Daily Telegraph, 25 August 2015
It is an extraordinary piece of film: a man in a red t-shirt and jeans crosses a road, nonchalantly carrying a near-unconscious woman in his arms. At one point he almost drops her, heaving her upwards as though he’s holding a sack of potatoes. He’s purposeful and intent, and doesn’t look remotely like a Good Samaritan. Moments later, out of sight of the CCTV cameras, the woman is raped.
The incident happened in Birmingham city centre last October but the video has just been released by West Midlands Police, with the victim’s agreement. ‘She hopes that these new images may jog someone’s memory and that their call may make the difference to her attacker being caught or left to roam the streets’, explained Detective Constable Danette Calvey. ‘I implore people to take a good look at the CCTV and focus on the man.’
Allowing the CCTV images to be publicised was a brave thing for the victim to do, not least because seeing herself in such circumstances can only have been extremely distressing. She may also have been aware that the public is not always sympathetic to victims of serious sexual assaults, especially in cases where they have been drinking. Sure enough, some people who viewed the footage apparently thought it more important to focus on her behaviour than that of the man who scooped her off the street in the early hours of a Sunday morning.
We hear these frankly inhuman responses time and time again. But this video demonstrates vividly that ‘why did she allow herself to become so vulnerable?’ is always the wrong question. The incident happened at 4am when people were leaving nearby bars and clubs, not in an isolated country lane; the police wouldn’t have decided to release the images if they didn’t believe that members of the public were in the area and might have seen something. It’s clear even from the slightly indistinct CCTV images that the man was carrying the young woman without any concern for her welfare.

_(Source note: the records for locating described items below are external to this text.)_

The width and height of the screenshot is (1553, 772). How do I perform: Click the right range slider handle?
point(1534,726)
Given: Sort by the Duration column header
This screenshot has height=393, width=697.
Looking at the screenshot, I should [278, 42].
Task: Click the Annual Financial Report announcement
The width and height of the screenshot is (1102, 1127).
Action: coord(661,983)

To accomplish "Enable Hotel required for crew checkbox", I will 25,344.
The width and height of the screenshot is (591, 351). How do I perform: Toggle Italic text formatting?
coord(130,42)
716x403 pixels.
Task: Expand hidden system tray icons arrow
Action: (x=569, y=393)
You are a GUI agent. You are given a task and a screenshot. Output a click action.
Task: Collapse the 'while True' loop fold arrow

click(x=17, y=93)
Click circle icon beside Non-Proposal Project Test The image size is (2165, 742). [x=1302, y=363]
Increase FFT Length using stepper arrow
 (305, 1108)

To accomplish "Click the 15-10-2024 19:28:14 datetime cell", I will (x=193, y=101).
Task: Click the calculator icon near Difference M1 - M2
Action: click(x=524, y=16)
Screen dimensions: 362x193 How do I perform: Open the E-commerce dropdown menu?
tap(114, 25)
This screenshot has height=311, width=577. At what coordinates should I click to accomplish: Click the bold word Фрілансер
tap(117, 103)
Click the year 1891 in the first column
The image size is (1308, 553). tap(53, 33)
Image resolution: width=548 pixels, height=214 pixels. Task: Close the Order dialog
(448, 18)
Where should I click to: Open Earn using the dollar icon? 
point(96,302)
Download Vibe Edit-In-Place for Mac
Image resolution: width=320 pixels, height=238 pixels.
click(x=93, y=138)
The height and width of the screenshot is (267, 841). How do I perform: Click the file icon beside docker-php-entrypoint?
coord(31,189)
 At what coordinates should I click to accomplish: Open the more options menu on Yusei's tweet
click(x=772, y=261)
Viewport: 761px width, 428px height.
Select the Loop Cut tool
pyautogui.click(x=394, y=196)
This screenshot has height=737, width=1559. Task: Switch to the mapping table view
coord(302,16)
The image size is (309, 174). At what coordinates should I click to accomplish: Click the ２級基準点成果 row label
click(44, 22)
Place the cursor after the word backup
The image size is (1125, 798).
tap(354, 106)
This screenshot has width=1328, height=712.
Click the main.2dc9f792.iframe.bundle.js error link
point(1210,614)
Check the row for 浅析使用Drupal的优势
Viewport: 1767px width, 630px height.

The question of intervention is at the forefront of all our minds after three young Americans, a Frenchman and a British man disarmed a man with an AK-47 on a train travelling through Belgium last week. Obviously it’s easier to recognise malicious intent when someone is carrying a weapon, but surely the sight of a man hurrying across the road with a near-unconscious woman in his arms should ring alarm bells? He doesn’t look like a paramedic, so why did no one challenge him? At the very least, where was he taking her?
The woman who was attacked is 25 years old, which means she belongs in exactly the age group (16 to 34-year-olds) which is most often targeted by sex attackers. Her age, combined with her obvious helplessness – at one point in the CCTV footage, her left arms trails down – should have been grounds for unease.
But research published earlier this year shows that more than a quarter of the public believe that women who are drunk at the time of an assault are at least partly responsible for what happens to them. The research, published by the Office for National Statistics, showed that teenagers and the 55 to 59 age group are less likely to be sympathetic to victims of sex attacks who have been drinking. Bizarrely, among these censorious people, a woman who has committed no crime is held to a much greater level of personal responsibility than the man who takes advantage of her vulnerable condition.
The same people often display a fuzzy and outdated grasp of the meaning of consent. Even though the law is clear that a woman incapacitated by alcohol cannot agree to sex, they persist in claiming it is an issue even in cases where the victim couldn’t possibly give meaningful consent. No sensible person viewing the CCTV footage of the Birmingham incident could imagine that the woman was in a state to agree to anything, which is another reason why the brazenness of her alleged attacker is so shocking.
It has been clear for some time that public attitudes towards sexual violence lag behind those of people working with victims and in the criminal justice system. The latter know that rapists are often both organised and opportunistic, deliberately seeking out places where they are likely to encounter vulnerable women. Far from acting on a momentary surge of lust, they plan ahead and know exactly what they are doing. Mistaken ideas about rape work to their advantage.
What’s highly unusual about this assault is that the moments immediately beforehand were captured by CCTV cameras. The police hope the footage will help catch the alleged attacker, but it should change public attitudes as well. A young woman who’s been drinking heavily is vulnerable and needs protection, not cruel comments from strangers.